Elon Musk reveals huge first test of Starship rocket booster built for Mars

SpaceX aims to launch next Starship prototype from Texas to Hawaii

Anthony Cuthbertson
Friday 16 July 2021 21:26 BST
SpaceX plans to perform a static fire test on Starship’s rocket booster on 20 July, 2021
SpaceX plans to perform a static fire test on Starship’s rocket booster on 20 July, 2021 (SpaceX)

Elon Musk has revealed the date for the first major test of the rocket booster being built to propel the Mars-bound Starship spacecraft into orbit.

The SpaceX CEO said the static fire test of the Booster 3 would take place early next week.

In response to a tweet from space blogger and YouTuber Everyday Astronaut about the expected date of the static fire test, Mr Musk wrote: “Probably Monday.”

Closures are scheduled for the roads surrounding SpaceX’s Starbase facility in Boca Chica, Texas, for Monday between 12pm and 10pm (6pm-4am BST), while back-up dates for testing are also in place for Tuesday and Wednesday.

It will mark a significant step towards the development of an orbit-capable Starship craft and SpaceX’s ambitions to build a rocket that can transport crew and cargo around the Solar System.

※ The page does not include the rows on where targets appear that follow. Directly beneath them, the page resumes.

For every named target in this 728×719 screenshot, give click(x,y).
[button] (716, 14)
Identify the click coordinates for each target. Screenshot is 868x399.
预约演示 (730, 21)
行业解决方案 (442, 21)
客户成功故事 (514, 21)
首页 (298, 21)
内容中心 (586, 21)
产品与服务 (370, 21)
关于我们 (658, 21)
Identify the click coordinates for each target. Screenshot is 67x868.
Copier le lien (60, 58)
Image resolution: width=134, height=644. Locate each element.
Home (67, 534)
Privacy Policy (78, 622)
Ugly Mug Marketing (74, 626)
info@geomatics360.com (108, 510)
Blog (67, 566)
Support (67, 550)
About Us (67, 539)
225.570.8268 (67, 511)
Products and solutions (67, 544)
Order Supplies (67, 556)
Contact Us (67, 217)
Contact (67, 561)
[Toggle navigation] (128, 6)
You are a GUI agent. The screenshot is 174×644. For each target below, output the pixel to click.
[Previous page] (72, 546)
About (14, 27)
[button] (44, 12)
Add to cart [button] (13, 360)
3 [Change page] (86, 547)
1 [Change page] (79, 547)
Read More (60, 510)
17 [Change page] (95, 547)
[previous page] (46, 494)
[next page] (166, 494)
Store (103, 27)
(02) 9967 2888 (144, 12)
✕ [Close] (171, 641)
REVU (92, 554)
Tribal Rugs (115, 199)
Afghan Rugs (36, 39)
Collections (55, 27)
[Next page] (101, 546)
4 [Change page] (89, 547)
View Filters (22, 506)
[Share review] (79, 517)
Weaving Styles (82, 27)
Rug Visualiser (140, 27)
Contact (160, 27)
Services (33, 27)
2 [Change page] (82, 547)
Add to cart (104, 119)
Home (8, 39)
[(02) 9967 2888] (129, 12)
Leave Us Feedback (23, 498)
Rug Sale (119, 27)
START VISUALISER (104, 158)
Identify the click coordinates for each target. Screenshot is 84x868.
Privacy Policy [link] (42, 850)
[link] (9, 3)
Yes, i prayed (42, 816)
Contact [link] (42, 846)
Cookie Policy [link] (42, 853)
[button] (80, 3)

More than two months have passed since the successful test of the Starship SN15 prototype, which achieved a high-altitude launch and landing on 5 May.

It was the first Starship iteration to land without exploding after reaching an altitude of 10km.

The next stage of development involves constructing a huge launch tower able to support a Starship craft place on top of a Super Heavy Booster called Booster 4, which will launch after ground testing of Booster 3 is completed.

(Elon Musk)

The orbital flight will take the Starship SN20 craft from Texas to a landing site just off the coast of Hawaii following a 90-minute flight.

Regulatory hurdles remain the biggest obstacle to the launch taking place, which Mr Musk hopes will take place as early as August.

An environmental review of the launch tower by the US Federal Aviation Administration (FAA) may mean that it needs to be disassembled.

An FAA spokesperson said this week that it had not been informed of the construction and that “the company is building the tower at its own risk”.

After securing a multi-billion dollar deal with Nasa earlier this year to take astronauts to the Moon, SpaceX is on a tight schedule to deliver a working Starship by 2024.